За два года до нашего путешествия я впервые встретился с Патагонией. Встреча была внезапной, сухой, припорошенной песком, но очень приятной.

Именно так я и представлял себе первую встречу с пустыней или со степью.

Одиннадцать долгих дней наш грузовик, утопая в море гальки и песка, тащился по дороге, протянувшейся от Баия-Бланки почти до самой Огненной Земли.

Прежде по работе мне приходилось забираться в северные районы, но желания вновь побывать там у меня не появилось. Леса Гран-Чако и раскинувшиеся на границе с Бразильским нагорьем леса Корриентеса и Мисьонеса отвратили меня своей сыростью и запахом гнили. Ни богатая растительность, ни обилие диких зверей не радовали глаз в этом царстве гниения и зловония.

Но вот мы тронулись на юг, и постепенно безбрежные илистые реки, пироги, ягуары отступали, побежденные сухим колючим кустарником, пумами, гуанако и реками с чистой, прозрачной водой.

Зов пустыни возобладал над притягательной силой леса.

Посредником в моей первой встрече с Патагонией был камионеро-турок. Когда он перебрался в Америку, его труднопроизносимое восточное имя быстро превратилось в простое Хосе.

Я жил тогда в небольшом домике, пышно именуемом гостиницей, в порту Баия-Бланка. С турком меня познакомил владелец гостиницы; это был коротенький, толстый человечек с лицом добродушного ханжи. Хосе нуждался в лечусоне на время поездка к нефтяным приискам.

Лечу сон, что значит по-испански филин, сопровождает хозяина грузовика в его длительном путешествии. Это своего рода современный стремянный.

Обычно он сам не водит грузовик, ибо его владелец ревниво оберегает свое сокровище, а дороги здесь прескверные. Но и без этого работы у лечусона хватает: он должен грузить и разгружать машину, готовить еду, запасать продукты и воду и, главное, развлекать своими разговорами камионеро, чтобы тот не заснул за рулем.

Наша поездка должна была продлиться целых десять дней. Нам предстояло дважды свернуть с дороги за грузом, так как Хосе не желал ни единого километра ехать порожняком.

Лечусон имеет право на кров, еду и весьма скромное вознаграждение.

В то время я остался без работы, и турку легко удалось завербовать меня в лечусоны. Я рассудил, что заработаю кое-какую мелочь и мне не придется платить за гостиницу. К тому же в пути я составлю окончательный план будущего путешествия.

Прозвище «филин», которое дали спутникам камионеро, придумано удивительно метко.

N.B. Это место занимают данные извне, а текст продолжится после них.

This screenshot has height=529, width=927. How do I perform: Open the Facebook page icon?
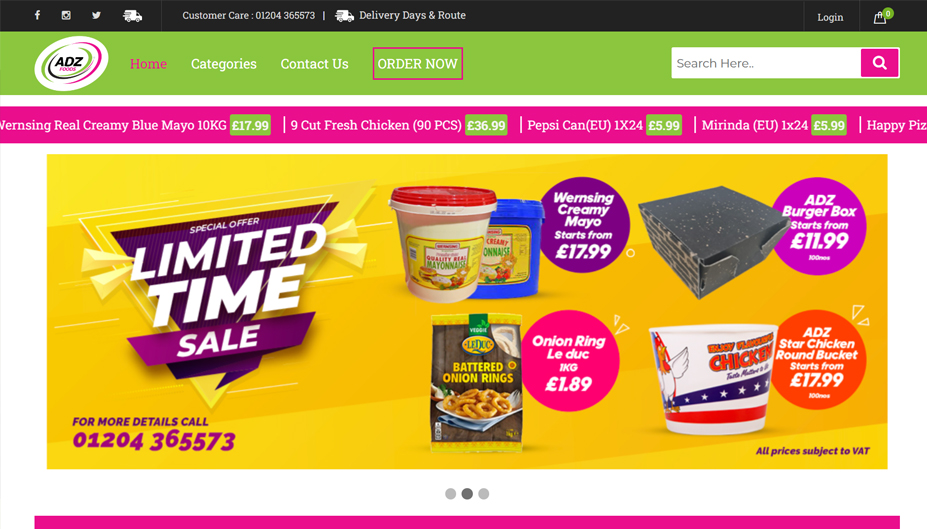pyautogui.click(x=37, y=15)
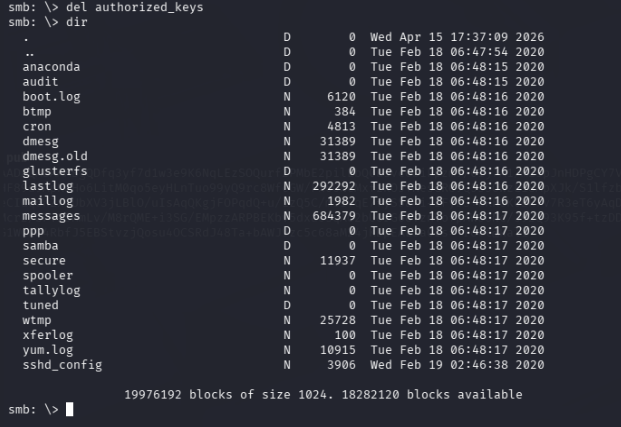Screen dimensions: 621x427
Task: Select the dmesg.old file entry
Action: point(55,157)
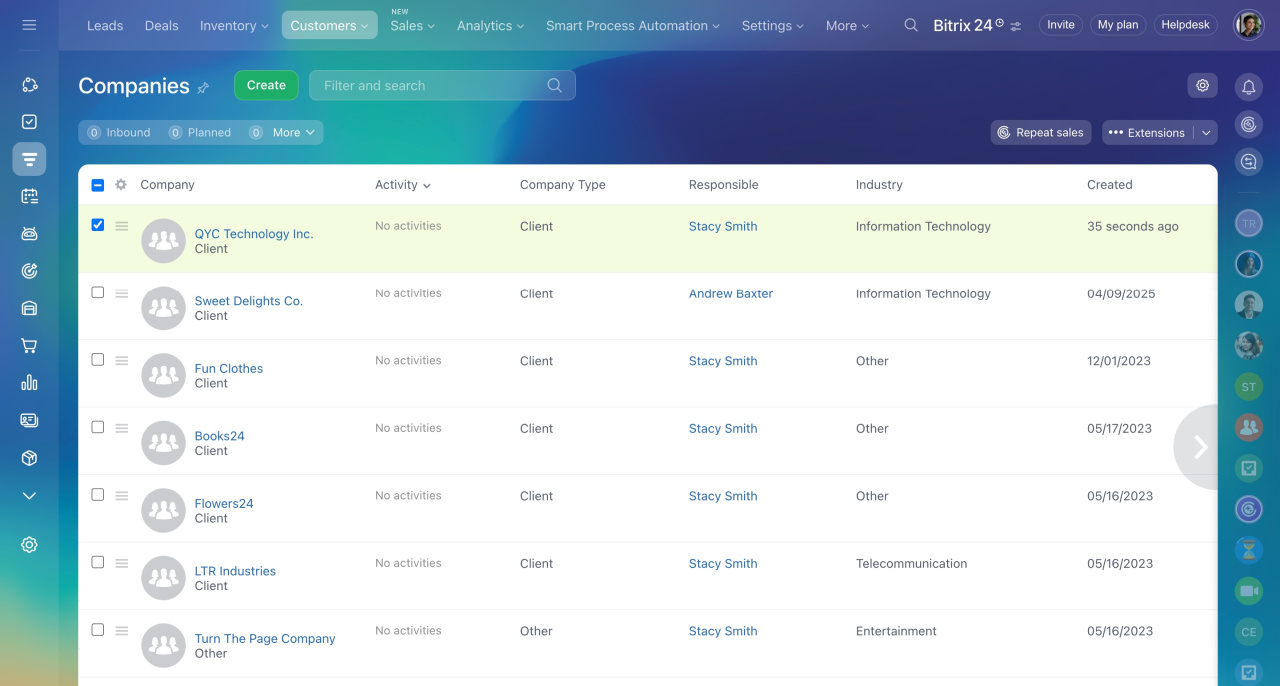The height and width of the screenshot is (686, 1280).
Task: Expand the More counters dropdown
Action: click(293, 132)
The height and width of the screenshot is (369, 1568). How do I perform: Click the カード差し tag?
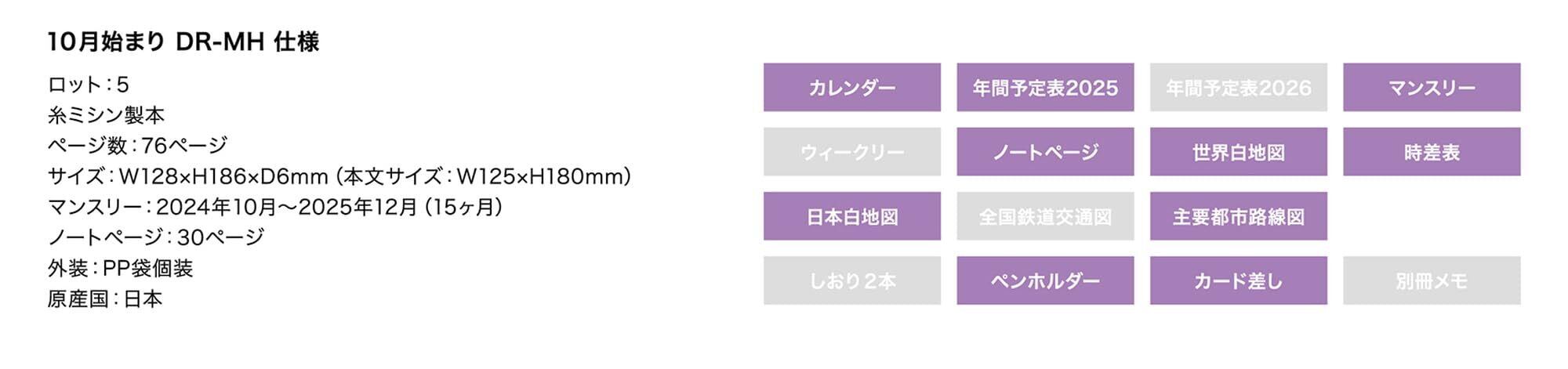pos(1238,280)
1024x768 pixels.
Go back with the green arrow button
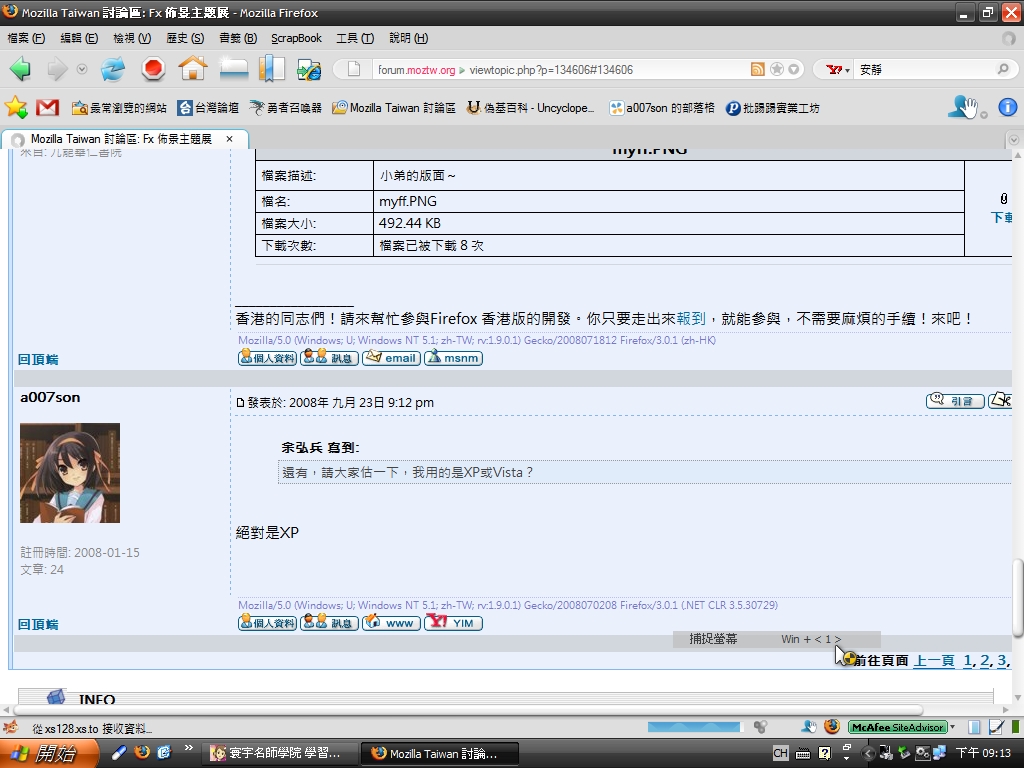(x=20, y=69)
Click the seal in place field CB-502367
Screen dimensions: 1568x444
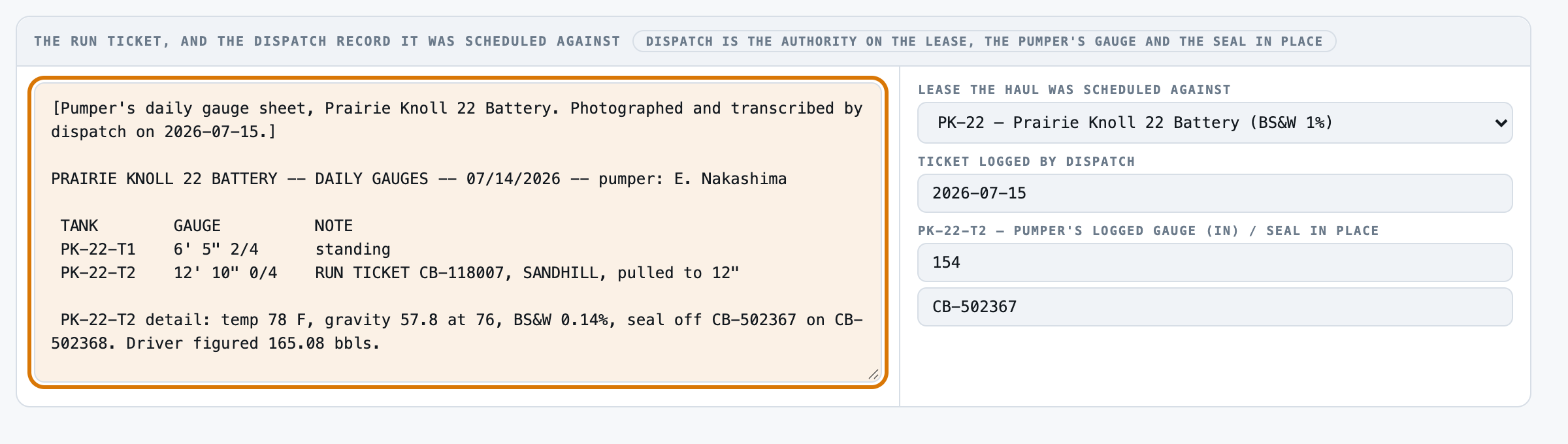click(x=1215, y=307)
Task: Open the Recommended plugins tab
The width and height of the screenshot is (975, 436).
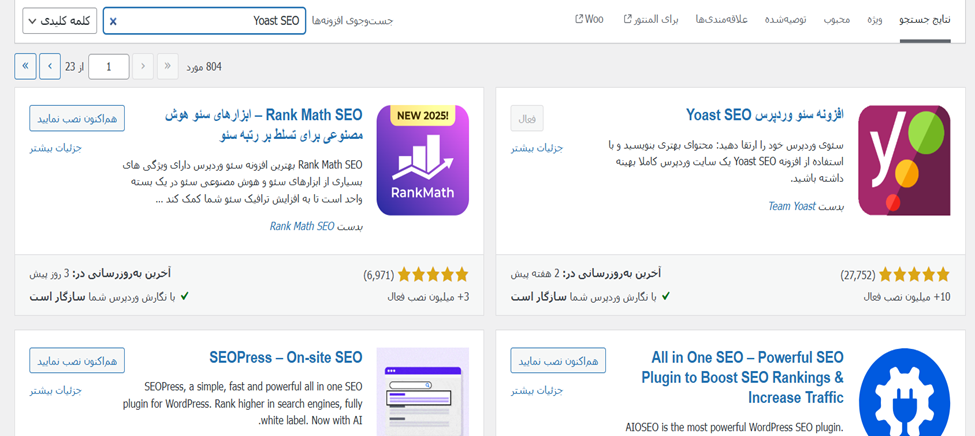Action: [x=784, y=19]
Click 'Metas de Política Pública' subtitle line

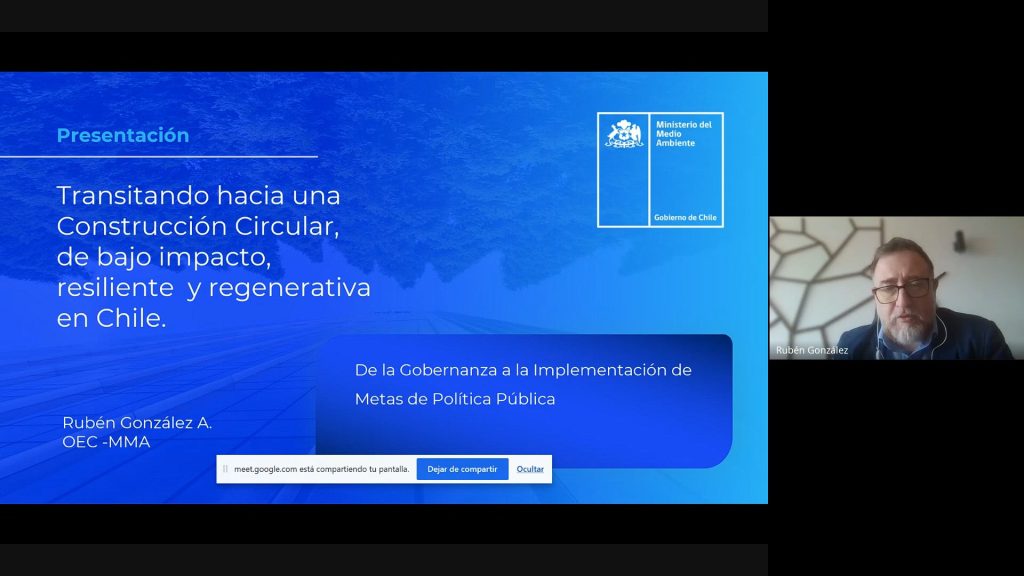[x=455, y=399]
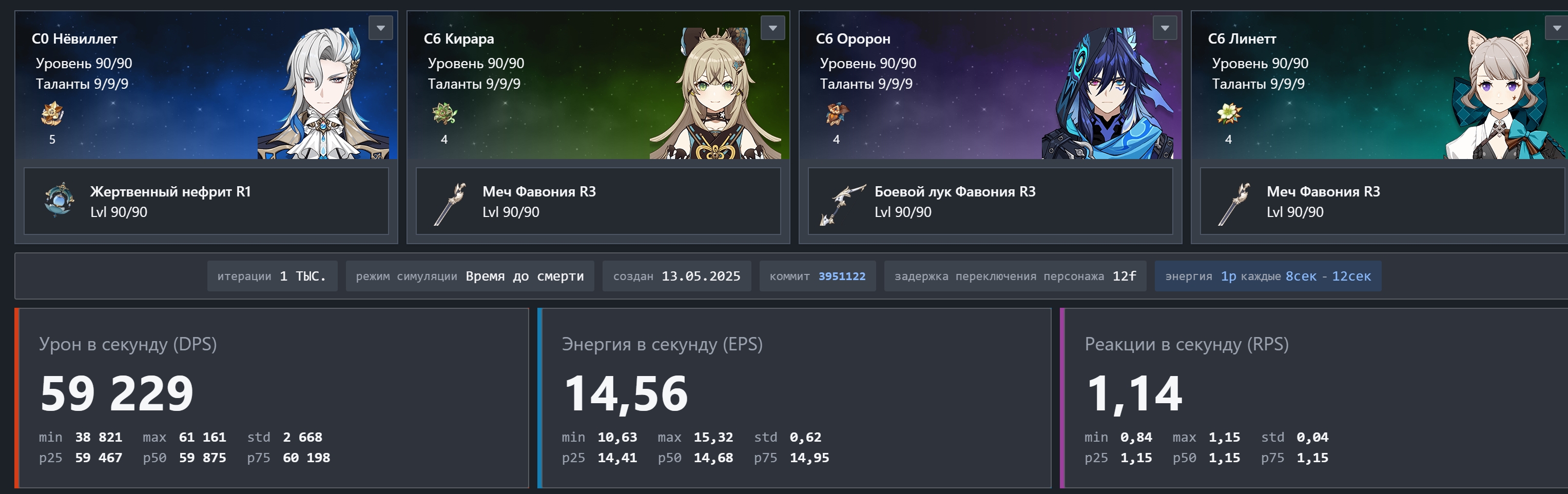Click Lynette's flower artifact set icon
Image resolution: width=1568 pixels, height=494 pixels.
[x=1228, y=114]
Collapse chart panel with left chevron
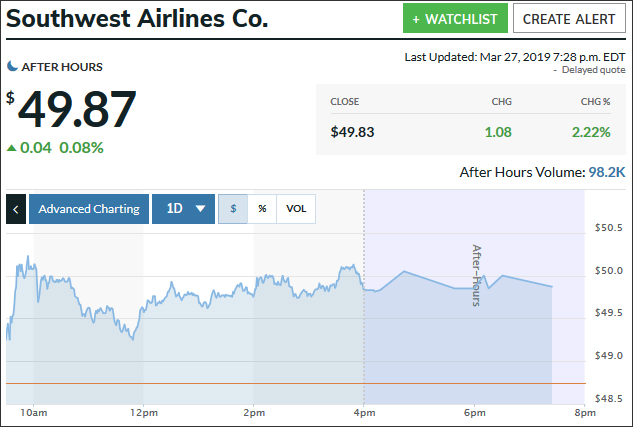This screenshot has height=427, width=633. [x=16, y=209]
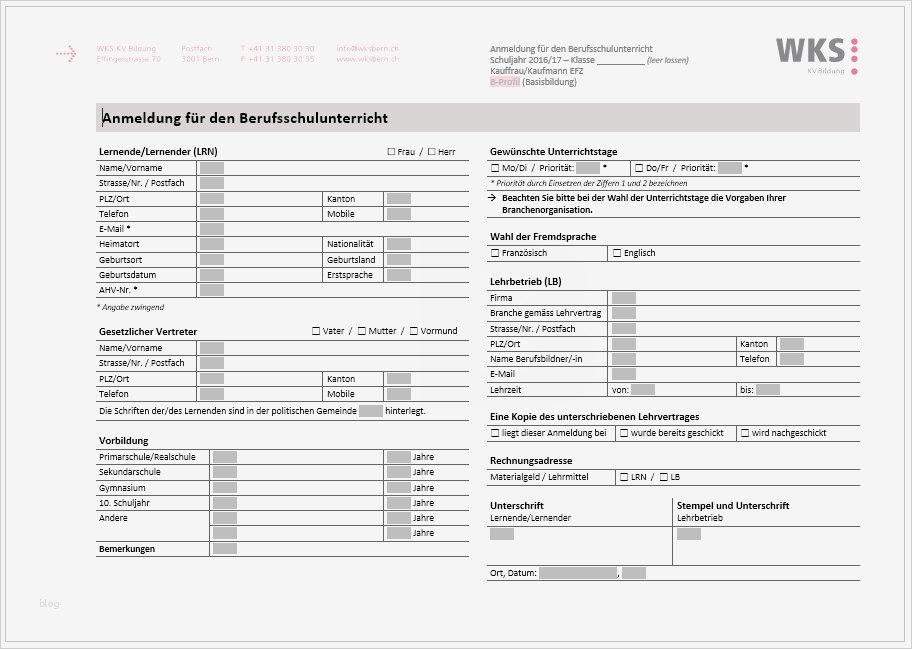
Task: Click the pink dotted arrow logo
Action: [66, 52]
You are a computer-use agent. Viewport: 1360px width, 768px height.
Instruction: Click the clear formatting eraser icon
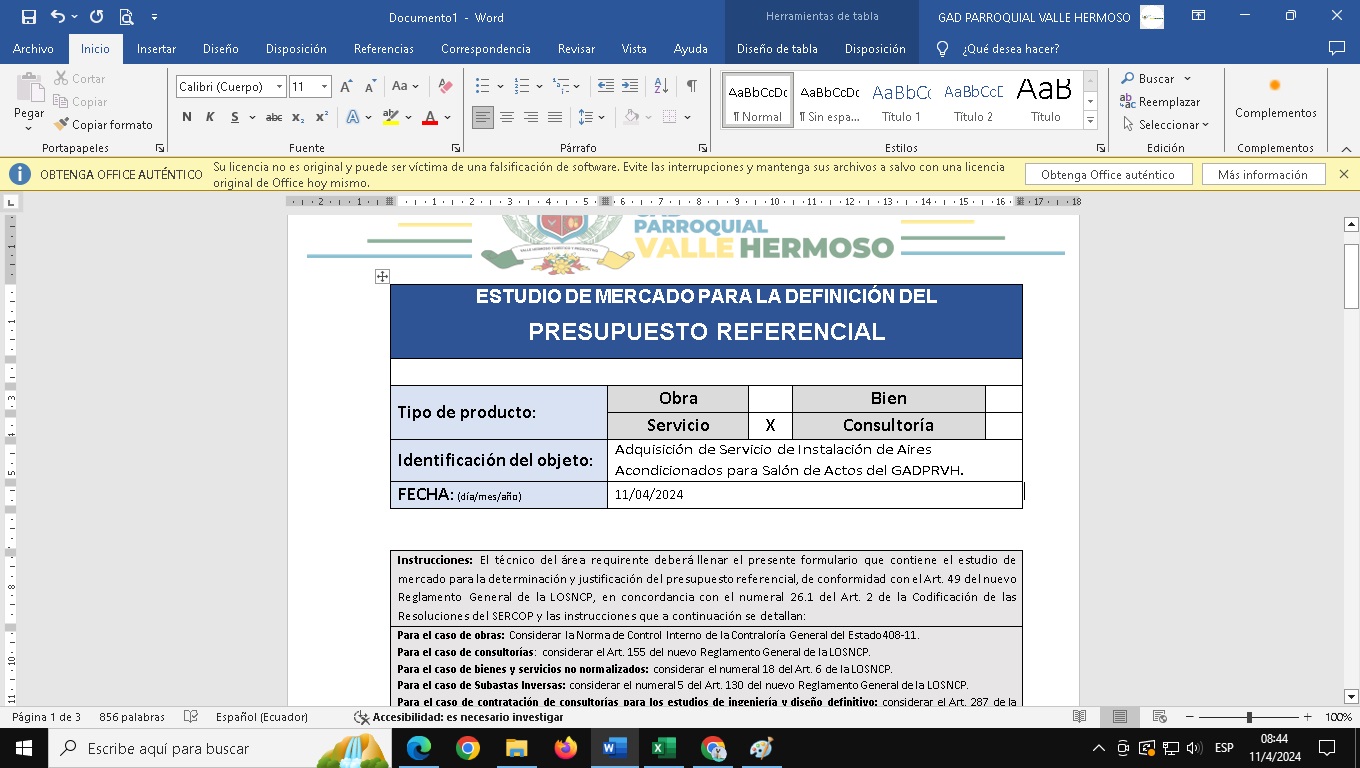point(445,87)
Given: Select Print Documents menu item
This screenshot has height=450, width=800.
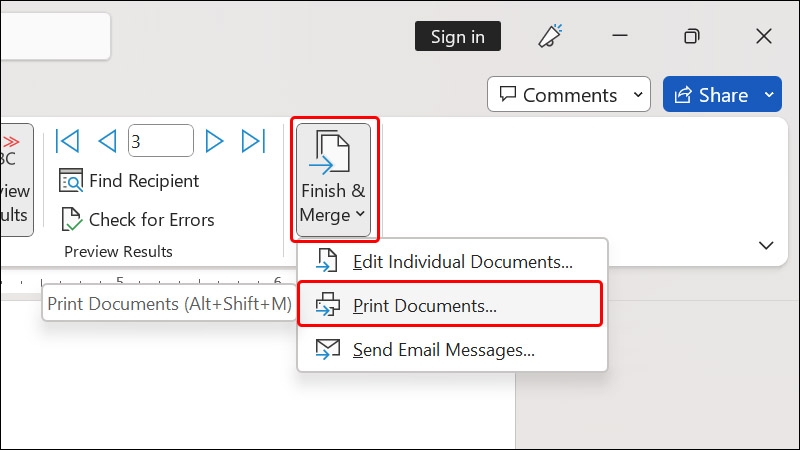Looking at the screenshot, I should [450, 305].
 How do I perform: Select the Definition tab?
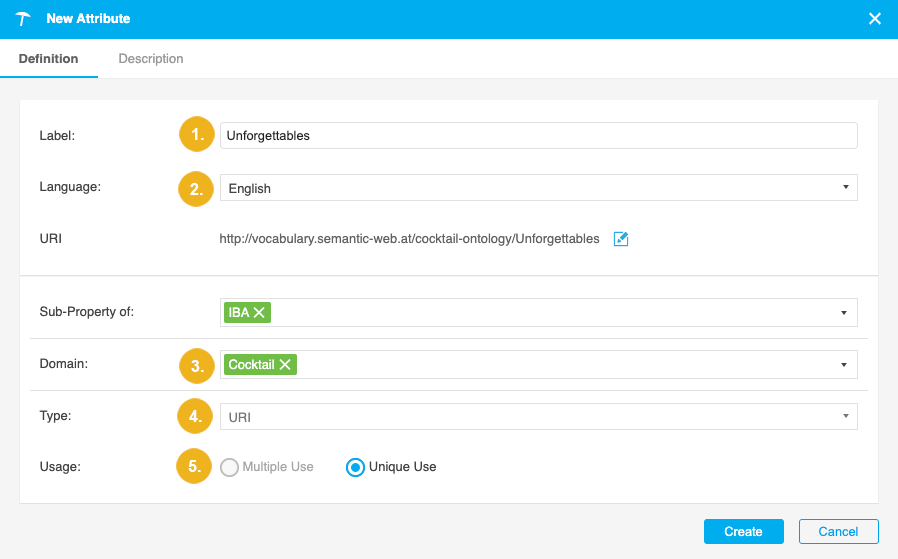[49, 59]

Усевшись в тесной кабине, я и в самом деле, словно филин, таращил глаза, медленно ворочая головой. Убаюканный мерным покачиванием грузовика, одолеваемый сонливостью, я по долгу «службы» и ради престижа обязан был даже ночью ни на секунду не смыкать глаз, и мой равнодушный, безразличный взгляд блуждал вокруг. Таким же точно взглядом столетняя сова с высокой башни смотрит на бескрайнюю пустыню. Вначале мы погрузили в порту баки с бензином, а" затем, вместо того чтобы кратчайшим путем вдоль атлантического побережья отправиться к нефтяным разработкам, свернули на запад и углубились в пустыню Патагонии.

Нам предстояло доставить бензин в Чоэле-Чоэль и взять там груз фруктов для городка Комодоро-Ривадавия. Хосе возил бензин по договоренности о нефтяной компанией, а фрукты — по собственной инициативе.

Путь от Баия-Бланки до Чоэле-Чоэля почти все время пролегает вдоль железной дороги, ведущей к городу Сапала у подножия Анд. На полдороге к Чоэле-Чоэлю сразу за мостом через Рио-Колорадо начинается пустыня.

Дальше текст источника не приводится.